- **Exercise**
The tail of the records, from the line containing "The width and height of the screenshot is (1512, 792)." through the final line, should be printed exactly and on its own.

- **The records**
*-*-*
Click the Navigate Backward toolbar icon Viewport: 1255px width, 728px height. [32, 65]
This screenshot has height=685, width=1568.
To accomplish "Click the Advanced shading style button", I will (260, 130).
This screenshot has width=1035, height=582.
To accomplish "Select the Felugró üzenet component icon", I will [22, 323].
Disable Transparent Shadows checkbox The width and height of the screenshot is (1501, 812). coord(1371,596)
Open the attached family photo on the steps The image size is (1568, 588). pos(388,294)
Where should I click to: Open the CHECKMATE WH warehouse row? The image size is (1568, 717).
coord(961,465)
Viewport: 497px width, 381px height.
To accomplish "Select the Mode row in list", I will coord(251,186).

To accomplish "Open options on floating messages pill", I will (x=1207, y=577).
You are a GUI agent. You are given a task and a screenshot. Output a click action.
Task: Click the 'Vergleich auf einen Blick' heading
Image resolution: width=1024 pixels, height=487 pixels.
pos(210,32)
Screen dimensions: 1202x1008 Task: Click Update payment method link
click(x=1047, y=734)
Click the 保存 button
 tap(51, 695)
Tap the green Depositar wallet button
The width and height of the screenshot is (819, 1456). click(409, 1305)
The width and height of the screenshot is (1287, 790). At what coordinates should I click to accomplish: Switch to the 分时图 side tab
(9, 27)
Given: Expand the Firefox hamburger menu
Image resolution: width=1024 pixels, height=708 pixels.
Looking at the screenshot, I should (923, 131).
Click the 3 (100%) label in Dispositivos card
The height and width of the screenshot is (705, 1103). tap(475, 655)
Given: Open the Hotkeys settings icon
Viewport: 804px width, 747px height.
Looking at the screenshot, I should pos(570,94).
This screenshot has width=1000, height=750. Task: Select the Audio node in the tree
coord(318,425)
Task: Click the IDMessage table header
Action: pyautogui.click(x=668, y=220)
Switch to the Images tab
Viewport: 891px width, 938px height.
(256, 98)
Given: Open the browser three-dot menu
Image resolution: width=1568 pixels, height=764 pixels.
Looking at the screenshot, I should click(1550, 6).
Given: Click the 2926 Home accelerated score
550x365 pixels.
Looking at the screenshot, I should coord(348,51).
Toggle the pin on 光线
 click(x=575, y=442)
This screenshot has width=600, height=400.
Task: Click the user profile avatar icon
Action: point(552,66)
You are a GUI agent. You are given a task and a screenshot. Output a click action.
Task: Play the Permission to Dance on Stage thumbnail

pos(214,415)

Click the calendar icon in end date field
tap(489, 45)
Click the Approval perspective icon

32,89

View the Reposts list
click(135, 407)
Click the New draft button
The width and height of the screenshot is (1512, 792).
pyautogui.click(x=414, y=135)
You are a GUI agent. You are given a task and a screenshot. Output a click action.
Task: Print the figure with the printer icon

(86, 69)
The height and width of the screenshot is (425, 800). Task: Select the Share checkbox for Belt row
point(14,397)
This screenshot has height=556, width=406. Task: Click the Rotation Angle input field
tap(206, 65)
*-*-*
- **Exercise output**
The width and height of the screenshot is (1512, 792).
pyautogui.click(x=414, y=135)
You are a GUI agent. You are given a task and a screenshot. Output a click action.
Task: Print the figure with the printer icon

(86, 69)
The height and width of the screenshot is (425, 800). Task: Select the Share checkbox for Belt row
point(14,397)
This screenshot has height=556, width=406. Task: Click the Rotation Angle input field
tap(206, 65)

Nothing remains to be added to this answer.